◆ **PROBLEM REQUIREMENTS**
All records must be restated word for word.

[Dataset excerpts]
........

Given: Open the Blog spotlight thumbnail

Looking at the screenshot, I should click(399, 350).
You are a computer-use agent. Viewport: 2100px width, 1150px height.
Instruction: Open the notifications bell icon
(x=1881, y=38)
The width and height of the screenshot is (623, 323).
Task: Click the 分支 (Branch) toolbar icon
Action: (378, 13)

........

◆ **OUTPUT OF THE TASK**
Given: Open the Blog spotlight thumbnail

Looking at the screenshot, I should click(399, 350).
You are a computer-use agent. Viewport: 2100px width, 1150px height.
Instruction: Open the notifications bell icon
(x=1881, y=38)
The width and height of the screenshot is (623, 323).
Task: Click the 分支 (Branch) toolbar icon
Action: (378, 13)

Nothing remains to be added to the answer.